Feds’ LEED leanings linked to broader regulatory burden

In a mid-July hearing, “Continuing Oversight of Regulatory Impediments to Job Creation: Job Creators Still Buried by Red Tape,” the U.S. House Committee on Oversight and Government Reform heard how the General Services Administration’s exclusive use of a single green building rating system—the U.S. Green Building Council’s LEED standard—adversely impacts energy efficient building product sources.

Steve Russell, vice president of the American Chemistry Council Plastics Division, noted his group’s support of the broad objective of energy efficiency and related laws and regulation, plus members’ work with LEED developers. “Unfortunately, GSA has given its stamp of approval only to LEED, and LEED is currently being revised in a way that could jeopardize U.S. jobs and our industry’s competitiveness, not to mention building performance and efficiency,” he said.
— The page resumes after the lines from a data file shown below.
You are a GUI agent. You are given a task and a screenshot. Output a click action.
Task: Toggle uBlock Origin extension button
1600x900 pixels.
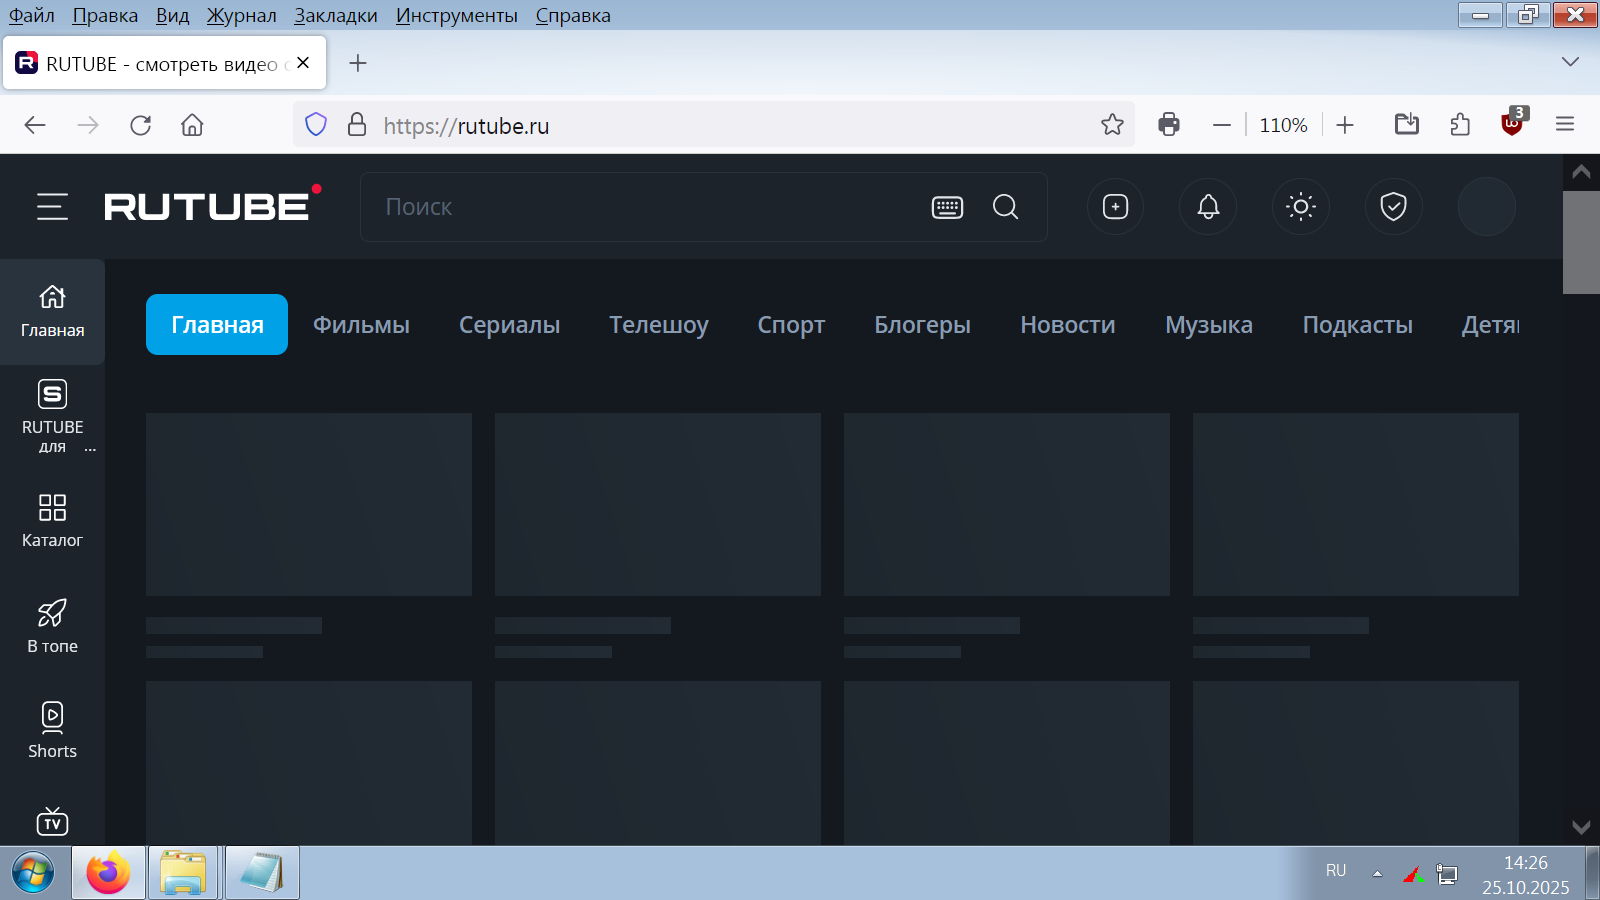tap(1512, 125)
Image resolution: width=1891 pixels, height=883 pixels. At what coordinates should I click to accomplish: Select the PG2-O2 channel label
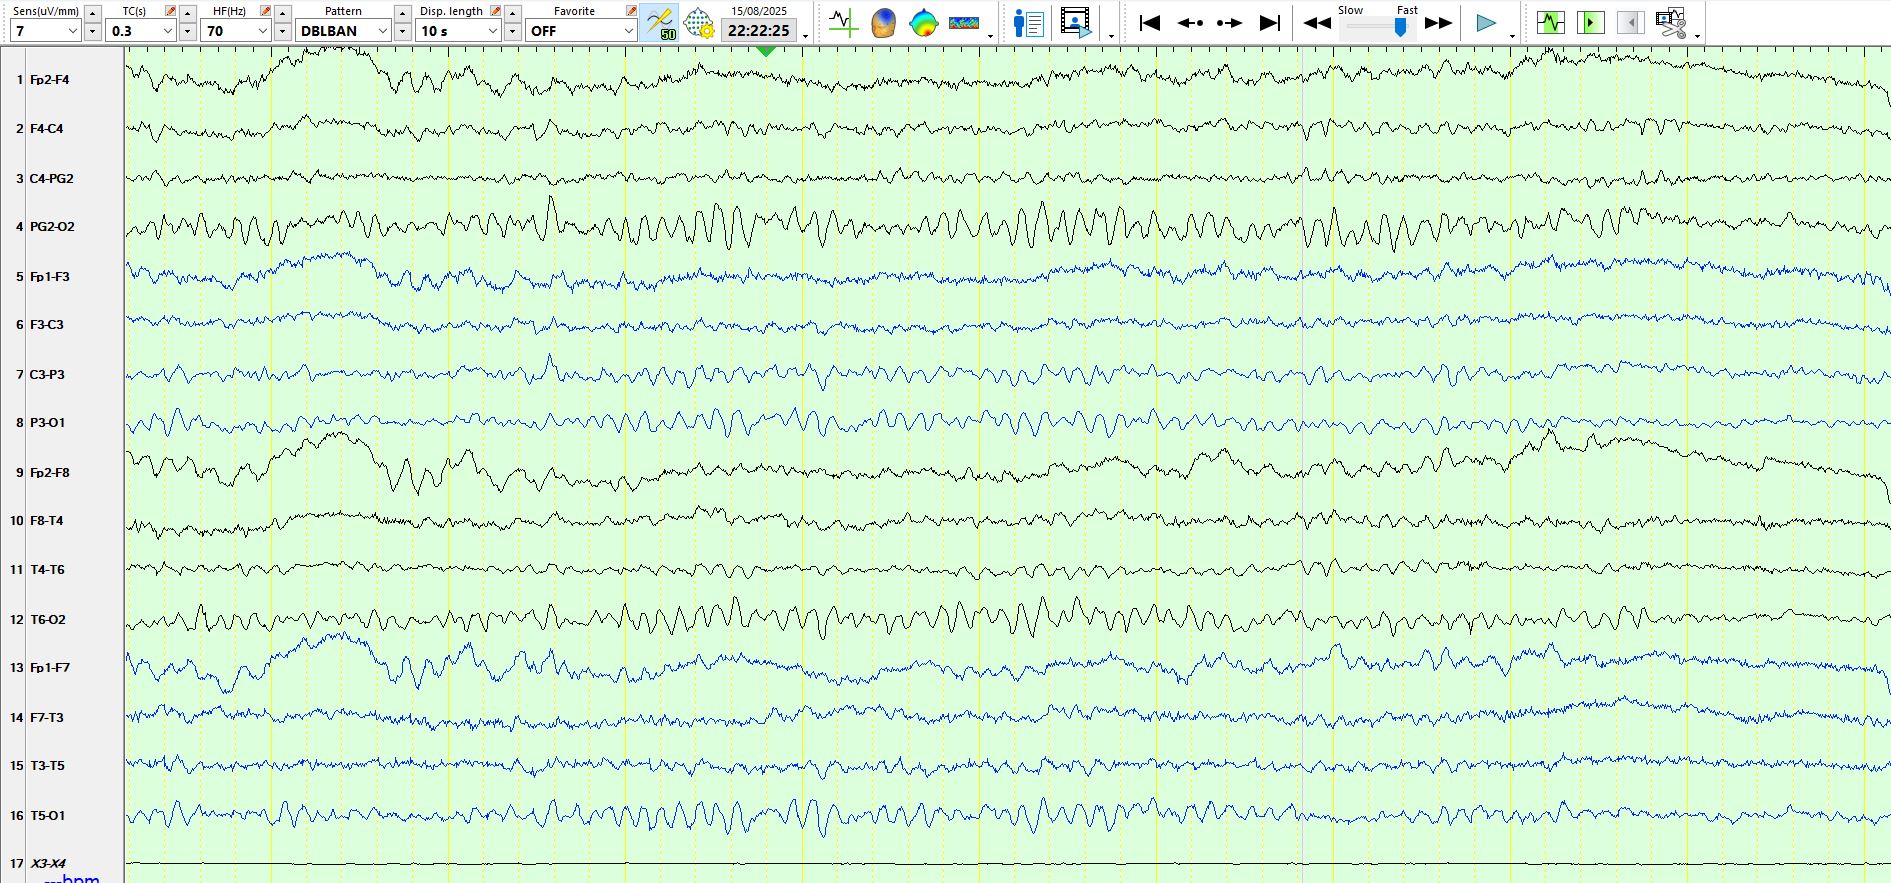pos(52,227)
The current proposal to update LEED is a significant departure from the previous version of the green building rating system, he added. Called LEED v4, it proposes several dramatic changes that are intended to reduce or eliminate the use of trusted, proven and beneficial products of chemistry used in building and construction products, without regard to American jobs or costs to taxpayers.
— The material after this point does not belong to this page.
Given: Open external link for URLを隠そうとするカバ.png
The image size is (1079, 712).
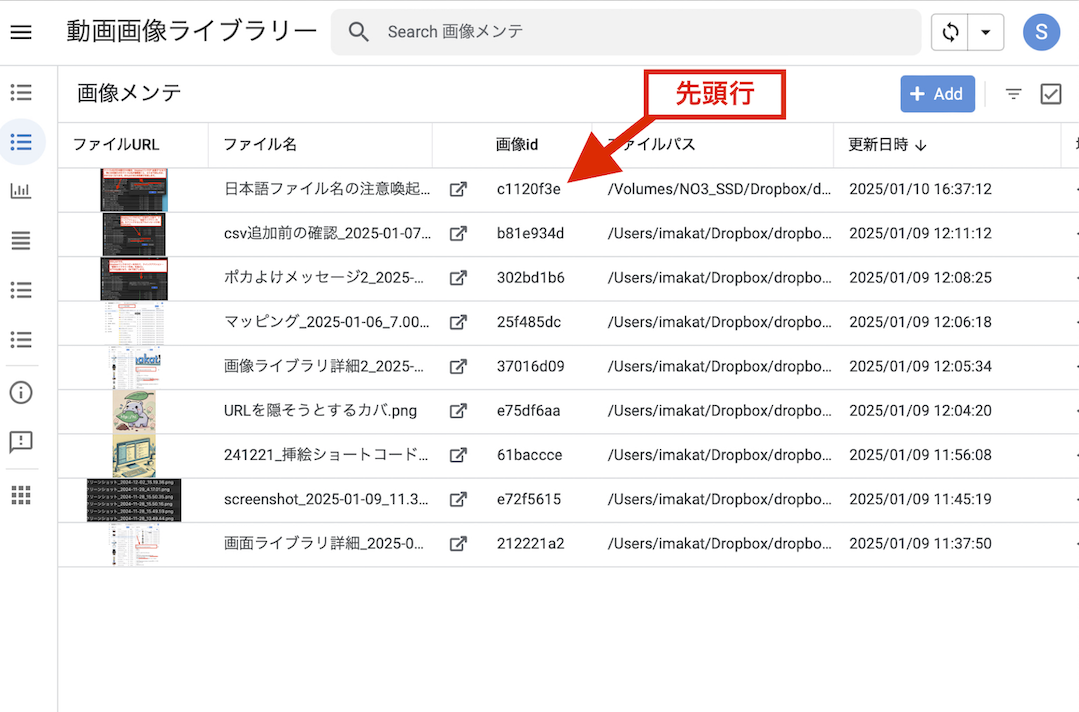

Russell described specific concerns the industry has about GSA’s use of any private standard as creating a monopoly in the federal construction sector for one private green building standard; resulting in a system which is increasingly not science-based or data-driven; and impairing the ability of small businesses in the building and construction sector to compete.

Describing how GSA has severely reduced healthy competition among green building standards by picking a single rating system, the agency “effectively creates a monopoly for federal buildings,” said Russell. “When the entire federal government picks just one private, standard, competition—the engine that drives lower prices, greater efficiency, and higher quality products—is removed.”

“Once a standard captures the entire market there is no competition, and no incentive to keep the price of implementing the standard down, so in the end the taxpayer pays more,” Russell affirmed.

The lack of scientific justification in LEED v4 should make it unsupportable for the federal government, he added, noting “The recently-proposed LEED update is so poorly grounded in science that the system gives ‘credits’ for avoiding proven U.S.-made products.”